Dear Ms. Vicki,
This fall, my darling husband of 12 years made the transition out of active duty and is now going back to school for his graduate degree.
The past few months should have been the happiest time of our lives. He's home, no stress of deployment, and we found out right after we moved that we are expecting. I also found an amazing, but very demanding, job in my career field as a journalist.
Every dream we had was coming true. I was so happy. I felt like I was living in a fairy tale.
Then, on Christmas Eve, my husband told me he is unhappy. He told me if I wasn't pregnant, he'd leave. He said that he will leave one day.
He won't listen as I have tried to reason with him, saying that I didn't know anything was wrong and begging that he give me a chance to make him happy.
He says the biggest problem is that he is hurt by past fights. He says the stress of fights has scarred him. The fights are usually caused by something he says that hurts my feelings and, when I bring it up, he gets frustrated that my feelings are hurt.
But I always thought, even at our worst, we were great.
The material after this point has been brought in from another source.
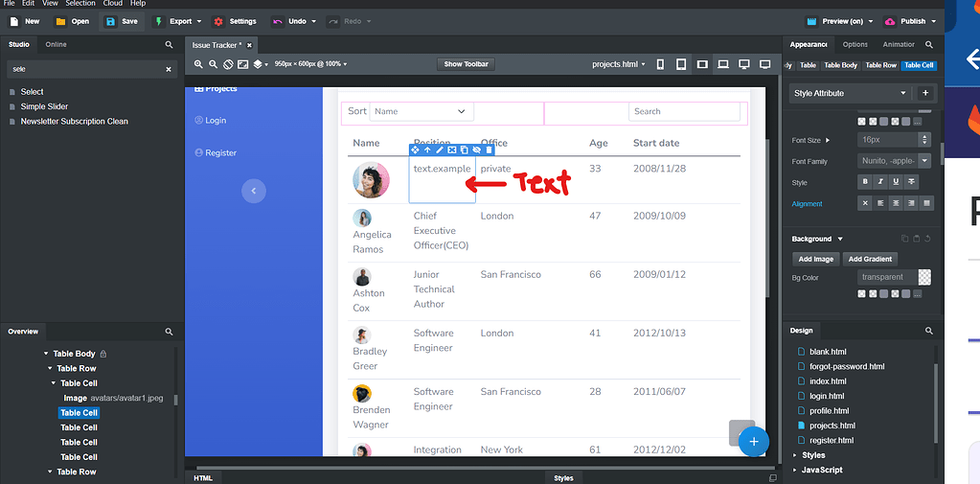The height and width of the screenshot is (484, 980).
Task: Click the Save button in the top toolbar
Action: click(x=121, y=21)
We never said hateful things to each other, were always so loving. Even now, he has been loving to me despite the fact that he appears unwilling to consider letting us, or even just me, try.
He says our love is amazing, but we don't handle life well.
I believe in love and our marriage, and I am willing to fight and work forever. What can I do to ease his hurt? If it does turn around, how can I be with a man who says he will leave me one day?
-- Brokenhearted in Boston
Dear Brokenhearted,
Congratulations on your new baby. It sounds like a lot has happened lately. Moreover, it sounds like a lot has been happening over the years, and things have been pushed under the carpet.
As a result of all of that pushing under the carpet, some huge bumps have surfaced, making it very difficult for you and your husband to walk around the house without getting injured.
In other words, poor communication has caused significant problems in your marriage. Honestly, this happens all of the time. People talk around each other or at each other for years, until someone reaches a breaking point or a crisis or escalation.
I get the impression there is more going on here. I don't blame you for trying to save your marriage. You should definitely fight like hell to do so.
However, I don't think you should shoulder the blame for everything. This marriage belongs to you and your husband. It will take both of you to save it.
Transitions like retirement, changing jobs or job status, relocations, etc. can be stressful and even affect the communication in marriages and relationships.
Men mostly associate their careers with their identity and self-worth. Perhaps your husband is experiencing a midlife crisis. Women report a shift in their attitudes about marriage and being a father during this time.
However, this is not a good time for him to divorce you, if I can say it like that. There isn't ever a "good" time to divorce someone.
You are expecting a child. I know you would like for your child to have both parents in the home together raising him/her. With that said, you have to think about your child. All of the stress won't be good for the baby's health or yours.
Here are other quick tips I think you should consider:
- Get marriage therapy. This will help you and your husband discover exactly what is going on that's causing this huge rift between you and explore communication patterns that are causing problems in your marriage. You should try and get an appointment expeditiously. If your husband won't agree to attend therapy sessions with you, I would still suggest individual therapy for you. The therapist could provide insight and support.
- Don't discuss difficult topics when you are angry. This will only cause more confusion and isolation between you and your husband. If you can't come to an agreement and see the other person's point, let it go for now.
- Seek help from a trusted family member or friend who knows both of you. This person could help add calm to the situation and stop it from escalating to the point of separation or an impulsive decision to get a divorce.
Again, I'm very sorry to hear about your marriage. Please keep me informed with updates. I wish you the best. Take care of yourself and your baby.